Папа никогда не жаловался. Ни на что. Его два года назад с работы уволили, со скандалом, – но я об этом совсем случайно узнал и два месяца спустя: нечаянно в его почтовый ящик залез – а там письмо бывшему начальнику открылось. Письмо было копец какое резкое и наотмашь – это мы как раз в ипотеку влезли, – но и толковое. Я на папу тогда обиделся слегка – мог и сказать родному сыну про неприятности, – но зауважал совсем сильно. Работу-то он быстро нашел. Хотя это не физическая, конечно, боль – но я потому и вспомнил, что папа на новой работе, это логистическая такая компания, перевозками и хранением всяких больших грузов и товаров занимается, в аварию попал – ребра поломал и ногу. Месяц лежал, год хромал, украдкой что-то там глотал по ночам, – но я ни разу не слышал, чтобы он жаловался или даже умученное лицо делал. Он хихикал и называл себя победителем «КамАЗов». А уж как больно было – я представляю. Не зря же он с тех пор к валерьянке и пристрастился. Других лекарств и не признавал. А теперь говорит – три таблетки. Вот и тошнит.
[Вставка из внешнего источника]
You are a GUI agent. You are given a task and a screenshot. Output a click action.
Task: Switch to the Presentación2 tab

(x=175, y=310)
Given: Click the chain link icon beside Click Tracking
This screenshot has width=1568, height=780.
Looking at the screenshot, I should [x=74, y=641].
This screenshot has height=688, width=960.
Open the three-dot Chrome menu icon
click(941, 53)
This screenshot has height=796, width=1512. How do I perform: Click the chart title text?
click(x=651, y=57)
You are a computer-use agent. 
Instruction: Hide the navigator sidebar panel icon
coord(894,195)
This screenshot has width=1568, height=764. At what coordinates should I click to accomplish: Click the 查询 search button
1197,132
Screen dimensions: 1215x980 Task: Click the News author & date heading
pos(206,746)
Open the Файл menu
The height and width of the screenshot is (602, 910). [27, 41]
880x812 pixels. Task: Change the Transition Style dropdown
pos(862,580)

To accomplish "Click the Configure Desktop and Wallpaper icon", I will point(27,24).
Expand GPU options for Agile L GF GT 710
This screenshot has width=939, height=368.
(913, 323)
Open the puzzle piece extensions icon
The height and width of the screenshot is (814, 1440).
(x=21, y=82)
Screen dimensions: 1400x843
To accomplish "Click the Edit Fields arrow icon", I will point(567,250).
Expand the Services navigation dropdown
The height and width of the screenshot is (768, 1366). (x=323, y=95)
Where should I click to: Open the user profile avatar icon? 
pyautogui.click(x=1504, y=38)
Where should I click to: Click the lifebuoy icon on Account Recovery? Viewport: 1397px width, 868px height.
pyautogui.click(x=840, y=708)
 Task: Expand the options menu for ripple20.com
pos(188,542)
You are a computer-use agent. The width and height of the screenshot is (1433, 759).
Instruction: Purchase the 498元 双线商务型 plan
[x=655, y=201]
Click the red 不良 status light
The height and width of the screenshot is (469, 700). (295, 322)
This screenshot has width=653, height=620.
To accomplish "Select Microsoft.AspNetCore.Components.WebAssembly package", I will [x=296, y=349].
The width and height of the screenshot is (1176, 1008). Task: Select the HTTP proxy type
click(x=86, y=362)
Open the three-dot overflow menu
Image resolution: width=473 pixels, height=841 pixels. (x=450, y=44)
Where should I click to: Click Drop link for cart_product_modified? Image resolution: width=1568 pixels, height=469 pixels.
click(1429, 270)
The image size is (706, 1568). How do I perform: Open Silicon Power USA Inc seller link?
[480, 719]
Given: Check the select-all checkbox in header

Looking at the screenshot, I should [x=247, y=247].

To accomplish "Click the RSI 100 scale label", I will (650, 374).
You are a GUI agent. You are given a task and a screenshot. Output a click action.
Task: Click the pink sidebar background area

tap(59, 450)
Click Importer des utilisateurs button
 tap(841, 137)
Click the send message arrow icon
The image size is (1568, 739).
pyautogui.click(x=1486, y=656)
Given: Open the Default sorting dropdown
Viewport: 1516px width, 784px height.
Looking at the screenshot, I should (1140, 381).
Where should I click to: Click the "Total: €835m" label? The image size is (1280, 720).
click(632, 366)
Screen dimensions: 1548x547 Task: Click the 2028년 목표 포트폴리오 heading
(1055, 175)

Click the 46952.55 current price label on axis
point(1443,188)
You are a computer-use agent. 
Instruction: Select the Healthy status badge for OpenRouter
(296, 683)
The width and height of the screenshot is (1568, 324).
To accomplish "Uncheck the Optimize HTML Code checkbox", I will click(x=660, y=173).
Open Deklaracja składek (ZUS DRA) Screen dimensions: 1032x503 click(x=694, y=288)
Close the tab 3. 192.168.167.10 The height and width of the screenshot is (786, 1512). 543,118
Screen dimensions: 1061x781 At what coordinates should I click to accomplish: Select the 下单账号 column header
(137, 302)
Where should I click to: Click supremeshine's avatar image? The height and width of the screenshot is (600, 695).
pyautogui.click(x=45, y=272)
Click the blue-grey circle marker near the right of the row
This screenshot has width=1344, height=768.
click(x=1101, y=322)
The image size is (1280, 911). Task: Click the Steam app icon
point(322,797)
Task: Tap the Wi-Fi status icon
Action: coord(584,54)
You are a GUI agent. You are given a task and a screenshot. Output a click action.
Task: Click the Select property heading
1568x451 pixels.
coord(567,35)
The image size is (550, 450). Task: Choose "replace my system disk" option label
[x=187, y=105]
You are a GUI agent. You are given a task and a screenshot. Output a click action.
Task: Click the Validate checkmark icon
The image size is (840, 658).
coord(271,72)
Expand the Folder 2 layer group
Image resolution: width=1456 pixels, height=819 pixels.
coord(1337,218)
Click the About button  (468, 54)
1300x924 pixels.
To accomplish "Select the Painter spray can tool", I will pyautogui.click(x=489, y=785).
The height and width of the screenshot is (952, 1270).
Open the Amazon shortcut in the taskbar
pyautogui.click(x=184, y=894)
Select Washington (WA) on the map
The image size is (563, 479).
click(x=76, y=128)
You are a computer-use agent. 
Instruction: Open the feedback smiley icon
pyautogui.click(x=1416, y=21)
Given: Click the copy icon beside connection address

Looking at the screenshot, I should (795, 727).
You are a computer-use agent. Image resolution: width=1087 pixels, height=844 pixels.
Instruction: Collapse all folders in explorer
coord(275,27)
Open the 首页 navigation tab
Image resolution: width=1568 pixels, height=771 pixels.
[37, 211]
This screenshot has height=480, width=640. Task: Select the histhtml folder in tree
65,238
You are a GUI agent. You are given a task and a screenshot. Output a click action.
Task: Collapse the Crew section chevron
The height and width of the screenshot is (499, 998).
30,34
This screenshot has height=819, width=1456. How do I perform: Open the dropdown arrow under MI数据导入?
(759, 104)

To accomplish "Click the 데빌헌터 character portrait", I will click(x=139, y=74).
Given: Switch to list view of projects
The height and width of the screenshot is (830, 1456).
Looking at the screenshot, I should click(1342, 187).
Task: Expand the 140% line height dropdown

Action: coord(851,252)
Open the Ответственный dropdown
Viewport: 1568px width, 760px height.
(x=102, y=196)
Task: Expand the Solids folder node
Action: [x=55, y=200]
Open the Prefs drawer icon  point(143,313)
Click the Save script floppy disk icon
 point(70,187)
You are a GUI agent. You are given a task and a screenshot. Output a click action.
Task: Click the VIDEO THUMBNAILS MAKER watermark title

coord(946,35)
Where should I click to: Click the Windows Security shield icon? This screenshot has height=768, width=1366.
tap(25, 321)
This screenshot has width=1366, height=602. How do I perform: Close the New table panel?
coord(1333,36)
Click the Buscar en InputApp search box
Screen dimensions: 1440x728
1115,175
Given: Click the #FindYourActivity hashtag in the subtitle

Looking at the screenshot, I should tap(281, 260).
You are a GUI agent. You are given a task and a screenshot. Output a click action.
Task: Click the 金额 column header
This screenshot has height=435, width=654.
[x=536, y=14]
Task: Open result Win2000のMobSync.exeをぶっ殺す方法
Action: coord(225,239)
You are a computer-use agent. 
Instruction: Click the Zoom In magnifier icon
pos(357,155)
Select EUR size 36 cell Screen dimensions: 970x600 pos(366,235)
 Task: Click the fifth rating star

А от ножа какие раны бывают? Например, если сильно рукояткой в живот попал – от этого боли наутро возникают?
Блин, что я опять про сон-то? Говорят же, что сон – небывалое сочетание бывалых впечатлений. Моя усталость – это бывалые впечатления и родительские болезни, ночная ерундистика – это небывалое сочетание, все нормально. Сейчас я зайду и прямо спрошу…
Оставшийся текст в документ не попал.